=== AANGELEVERD FRAGMENT ===
-------

Bij dividendstripping wordt het economische belang en de juridische eigendom van aandelen opgesplitst om zo een belastingvoordeel te behalen. Hierbij behoudt een aandeelhouder het economische belang. De juridische eigendom wordt (tijdelijk) overgedragen aan andere partijen die recht hebben op een gunstigere behandeling voor de dividendbelasting. Hierdoor wordt de heffing van dividendbelasting beperkt of voorkomen.
In 2001 is in de nationale wet antimisbruikregelgeving opgenomen om dividendstripping tegen te gaan. Toch heeft onderzoek uitgewezen dat de Belastingdienst dividendstripping niet altijd goed kan bestrijden binnen de huidige wettelijke mogelijkheden. Op grond van de antimisbruikwetgeving heeft een inspecteur er namelijk een zware taak aan om te bewijzen dat er sprake is van dividendstripping. Bovendien is de complexiteit van de structuren afgelopen jaren verder toegenomen.
Met deze consultatie onderzoekt het ministerie van Financiën welke alternatieven er zijn om dividendstripping beter aan te kunnen pakken en welke impact die op de markt hebben. In de consultatiereactie kon reactie gegeven worden op alle 6 alternatieven en andere alternatieven voorgesteld worden. Reageren kon tot 26 januari 2022.

-------

=== VRAGEN ===
1. In welk jaar werd volgens het fragment over dividendstripping antimisbruikregelgeving in de nationale wet opgenomen?
2. Zet het fragment over dividendstripping voort, aansluitend op de laatste zin.
De lijst hieronder heeft niets met het fragment over dividendstripping te maken.

=== GETOONDE LIJST ===
-------

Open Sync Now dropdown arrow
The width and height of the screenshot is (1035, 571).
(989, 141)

-------

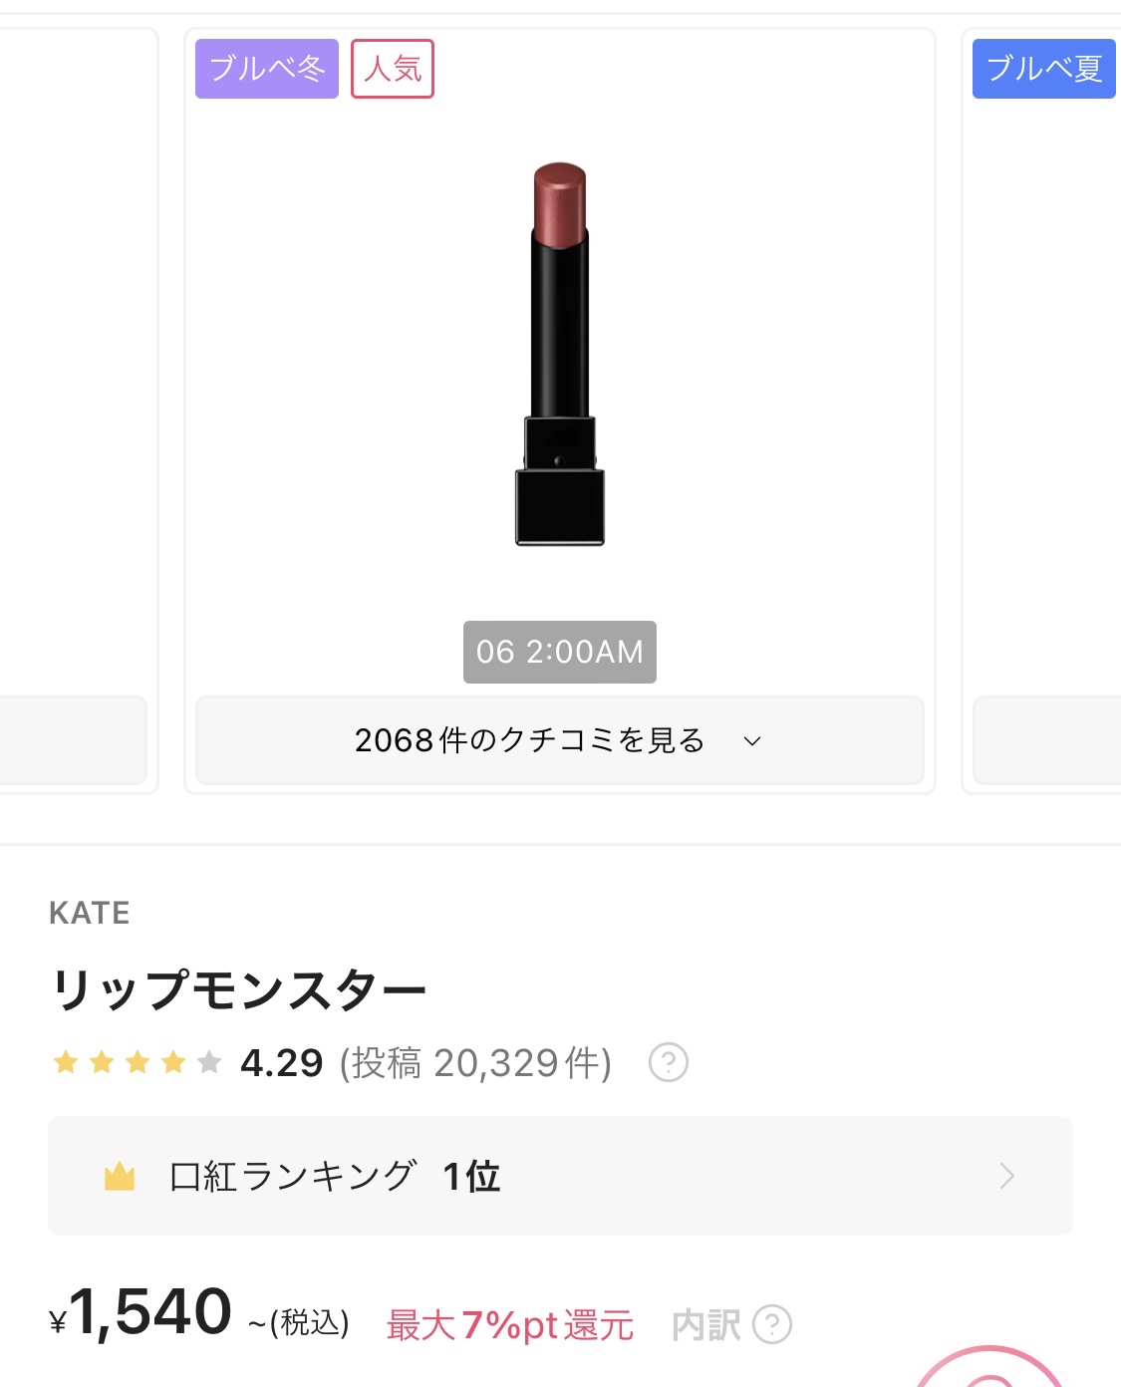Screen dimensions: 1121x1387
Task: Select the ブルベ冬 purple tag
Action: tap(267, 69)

-------

=== ANTWOORDEN ===
1. In 2001.

2.
In onze reactie onderschrijven we het belang van de Nederlandse overheid om structuren te bestrijden die voor dividendstripping kunnen zorgen. Onze leden willen op geen enkele wijze betrokken zijn bij dividendstripping. Wel vindt DUFAS het zinvol om meer onderzoek te doen naar de Nederlandse vorm van dividendstripping. Er is namelijk al veel wetgeving om fiscaal agressieve tax planning tegen te gaan, dus dan is de vraag wat het restprobleem in Nederland is. Alleen als dit duidelijk is, kan worden besloten of de wetgeving die dividendstripping moet tegengaan, moet worden aangepast en op welke manier.
Wil je meer weten of heb je vragen over deze consultatie? Stuur een mail naar Lilian Wieringa, manager regulatory affairs bij DUFAS. DUFAS heeft het ministerie van Financiën aangeboden om in een gesprek haar reactie toe te lichten. Naar verwachting wordt in het voorjaar van 2022 de Tweede Kamer verder geïnformeerd over de uitkomst(en) van deze consultatie.